MUSCLES COME AND GO; FLAB IS FOREVER

I like to consider myself an incurable optimist. I mean, I used to think the laundry guys had to be doing something wrong because my pants kept getting tighter.

Like everything else these days, blame it on the pandemic. There comes a time in a man’s life when the only important question to ask oneself, after yet-another tedious day at home, is the searching: “What’s for dinner?” 

And you can imagine what a surfeit of said questions can do to a man’s waistline. 

These days, I need to work out like a fanatic just to maintain my svelte chubby figure. Or, let me put it this way: if I had remained in journalism, I can take comfort in the fact that I still have a face for radio. 

I think we all get heavier as we age because there’s a lot more information in our heads courtesy of all our reading over the years. OK, I’ll concede that my working hypothesis isn’t biochemically self-evident. But, hey, it was a good try.

No, the increasing heft has more to do with metabolic rates and the law of gravity. As we get older, apparently, our metabolic rates slow – in my case, it may have plummeted – and it takes longer and longer for our bodies to burn off excess calories. And that’s when you get fat:  energy gone to waist.

◆ RECORD EXCERPTS ◆
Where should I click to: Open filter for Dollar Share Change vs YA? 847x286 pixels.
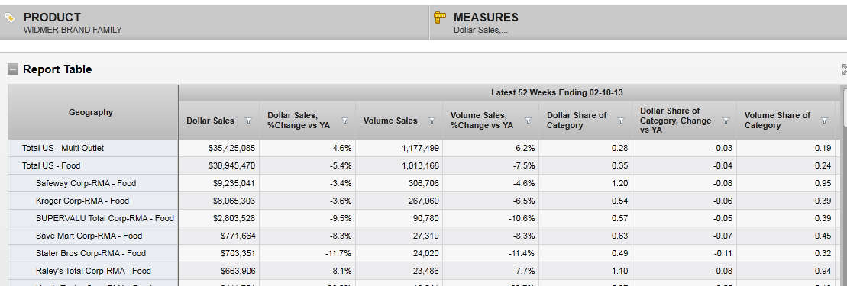tap(726, 121)
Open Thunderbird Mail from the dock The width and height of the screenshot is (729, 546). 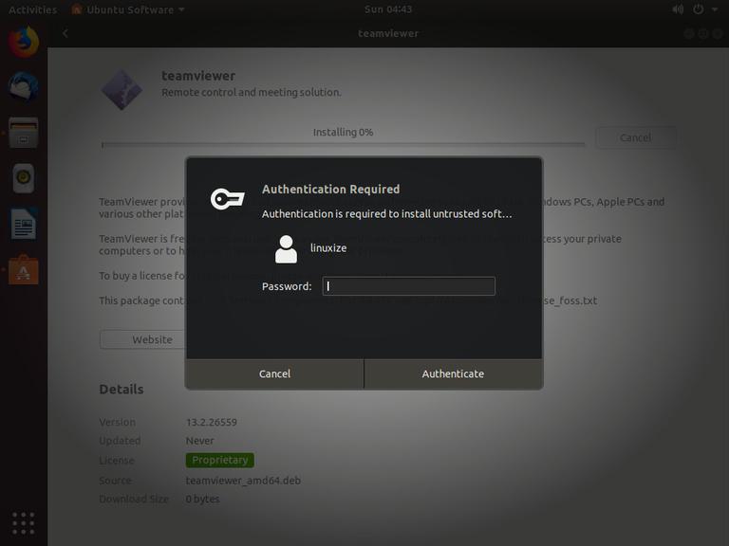pyautogui.click(x=24, y=87)
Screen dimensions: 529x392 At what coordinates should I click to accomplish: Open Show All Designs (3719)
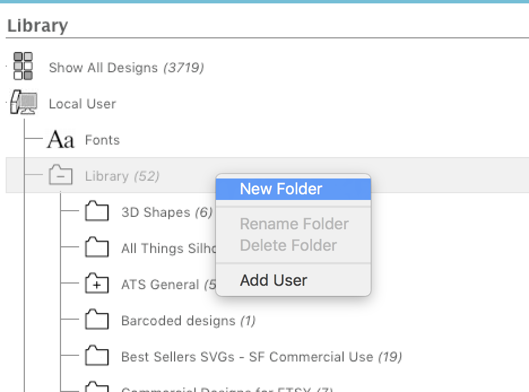pyautogui.click(x=126, y=67)
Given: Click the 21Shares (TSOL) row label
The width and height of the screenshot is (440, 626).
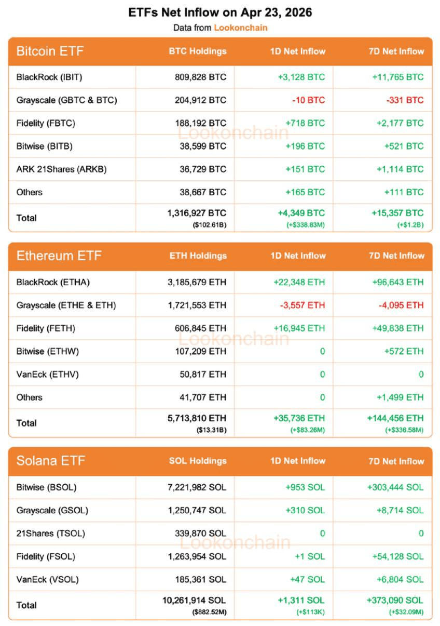Looking at the screenshot, I should click(50, 533).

◆ YOUR INSTRUCTIONS ◆
Write out the part of the piece on weight gain that begins at the words "Like everything else" and stops after "a man’s waistline.". None of the rows are needed here.

◆ SOLUTION TO THIS PROBLEM ◆
Like everything else these days, blame it on the pandemic. There comes a time in a man’s life when the only important question to ask oneself, after yet-another tedious day at home, is the searching: “What’s for dinner?” 

And you can imagine what a surfeit of said questions can do to a man’s waistline.